Figure 5.. Discovery and validation of a transcriptomic signature of asymptomatic TB.

Data from Asymptomatic TB and Control participants from the HHC Screening (RePORT SA) and Community Screening (CORTIS) cohorts were combined and then partitioned into discovery (training, 75%, 21 + 35 asymptomatic TB cases and 135 + 108 healthy controls, respectively) and hold-out validation (25%, 6 + 11 asymptomatic TB cases and 45 + 36 healthy controls, respectively) sets. Feature selection of genes differentiating between asymptomatic TB cases and healthy controls and model fitting into a 3-gene signature of asymptomatic TB, comprising CARD16, LIMK1 and PSTPIP2 was performed in the discovery subset. (A) Expression levels of genes in the novel asymptomatic TB signature in the discovery set and the receiver-operating characteristic (ROC) curve plot for its performance (model fit) in the discovery set. (B) Asymptomatic TB signature scores in asymptomatic TB cases and TB-negative controls in the hold-out validation set. The horizontal lines indicate the median, the boxes the interquartile range (IQR) and the whiskers the range of data with 1.5 × IQR from the lower and upper quartiles. The shown -value was computed with the Mann-Whitney U test. The ROC curve shows the performance of the novel signature in the hold-out validation set for differentiating between asymptomatic TB cases and healthy controls. The right-hand plot shows AUROC values (dots) and 95% CIs (error bars) of the novel asymptomatic TB signature as well as a set of previously published TB signatures in the hold-out validation set. (C) ROC curve showing the performance of the novel asymptomatic TB signature for differentiating between symptomatic TB and symptomatic TB-negative controls in the Clinic Triage cohort (RePORT SA). The right-hand plot shows AUROC values (dots) and 95% CIs (error bars) of the novel signature and a set of previously published TB signatures in Clinic Triage cohort. (D) ROC curves showing the performance of the novel asymptomatic TB signature for differentiating between asymptomatic TB cases (blue) or symptomatic TB cases (red) and controls in the datasets (GSE157657) published by Tabone et al., 2017. The right-hand plot shows AUROC values (dots) and 95% CIs (error bars) of the novel asymptomatic TB signature as well as a set of previously published TB signatures in the GSE157657 dataset.

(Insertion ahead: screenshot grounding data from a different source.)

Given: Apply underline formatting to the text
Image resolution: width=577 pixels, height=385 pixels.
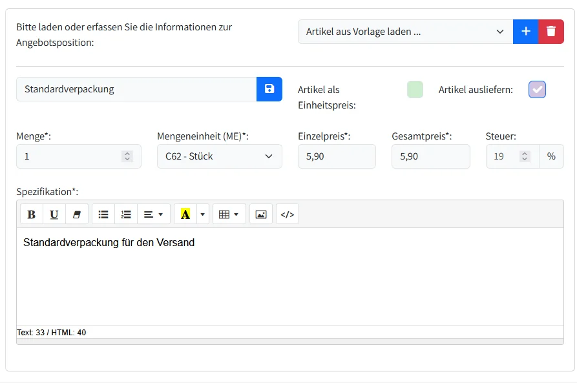Looking at the screenshot, I should [x=54, y=214].
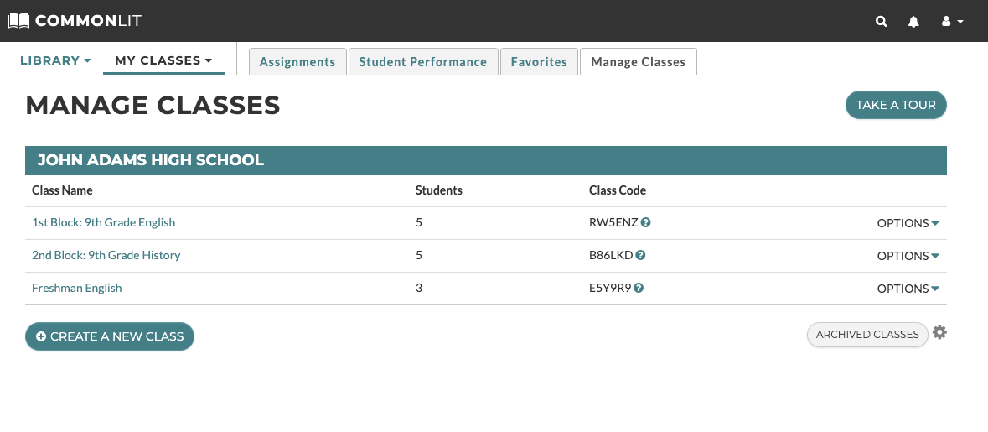The height and width of the screenshot is (432, 988).
Task: Click help icon beside code E5Y9R9
Action: pyautogui.click(x=639, y=289)
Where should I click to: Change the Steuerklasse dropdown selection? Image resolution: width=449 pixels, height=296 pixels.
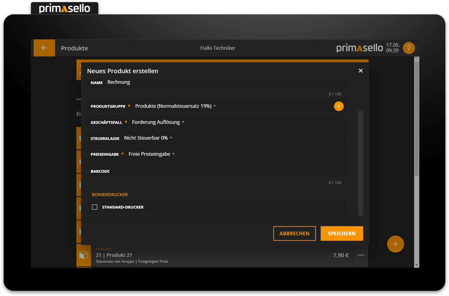tap(148, 138)
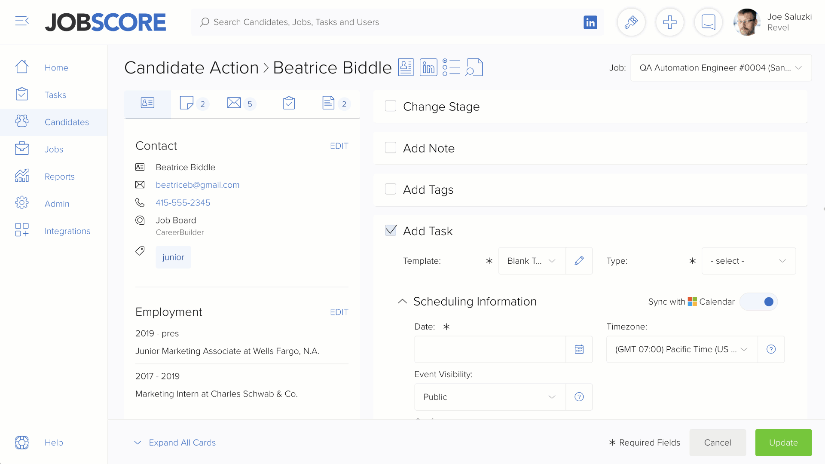Check the Add Note checkbox

coord(391,148)
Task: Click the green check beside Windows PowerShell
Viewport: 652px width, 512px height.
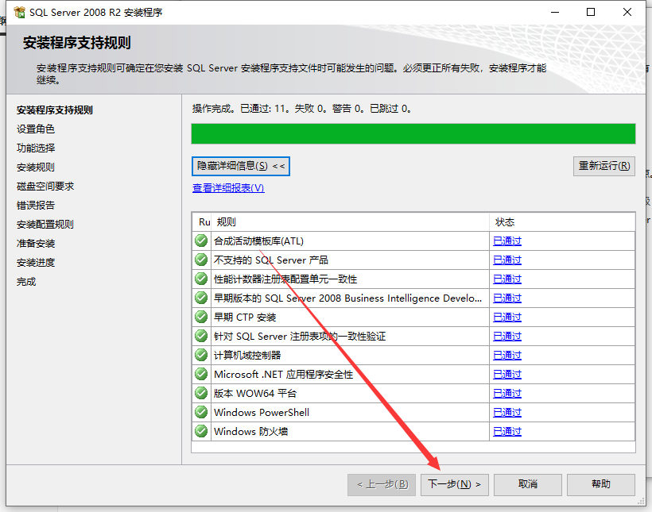Action: (201, 412)

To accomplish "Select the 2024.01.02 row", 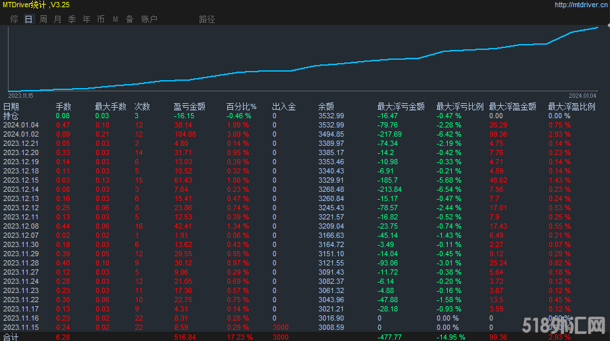I will click(x=21, y=134).
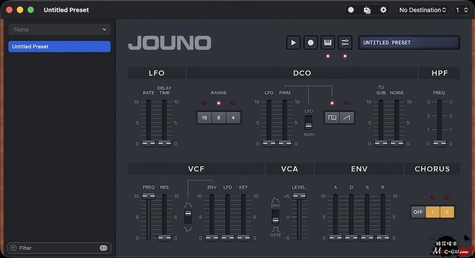
Task: Set DCO range to 16
Action: [x=204, y=118]
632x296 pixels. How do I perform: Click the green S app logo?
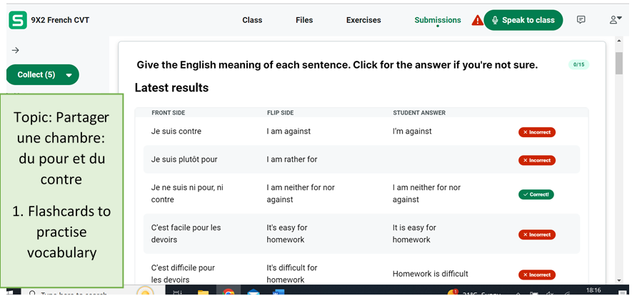click(17, 20)
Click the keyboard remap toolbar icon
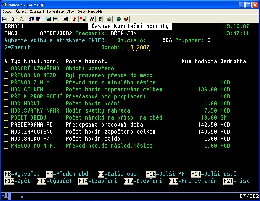The width and height of the screenshot is (260, 201). click(65, 19)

Figure 6.. Two asymptomatic TB clusters based on transcriptomic and proteomic data.

(A) Similarity network fusion (SNF) analysis on the full transcriptomic and proteomic datasets from the HHC and Community Screening Cohorts combined identified two clusters among asymptomatic TB individuals. Stability of these clusters is addressed in Supplementary Figure 6 (B) Sputum bacteriological outcomes, including days to liquid MGIT culture positivity (only those with culture-positive results included), sputum smear microscopy grade and Xpert semiquantitative category (only those with Xpert-positive or trace results included) among asymptomatic TB clusters 1 and 2 individuals in the HHC and Community Screening Cohorts. IFNγ levels from QuantiFERON Gold-Plus assays for TBAg1 or TBAg2, with levels from the Nil condition subtracted, and BMI values for cluster 1 and 2 individuals in the HHC Screening Cohort (RePORT SA). BMI data were only available for the Community Screening Cohort (CORTIS); analysis of smear grade, and IFNγ levels from QuantiFERON Gold-Plus assays, and CXR scores was based on the Community HHC Screening Cohort (RePORT SA) only, whereas culture and Xpert grading was available for both cohorts. (C) Transcriptomic signature scores for the indicated TB signatures in cluster 1 and 2 individuals. The shown -values were computed with the Mann-Whitney U test. For box-and-whisker plots horizontal lines indicate the median, the boxes the interquartile range (IQR) and the whiskers the range of data with 1.5 × IQR from the lower and upper quartiles.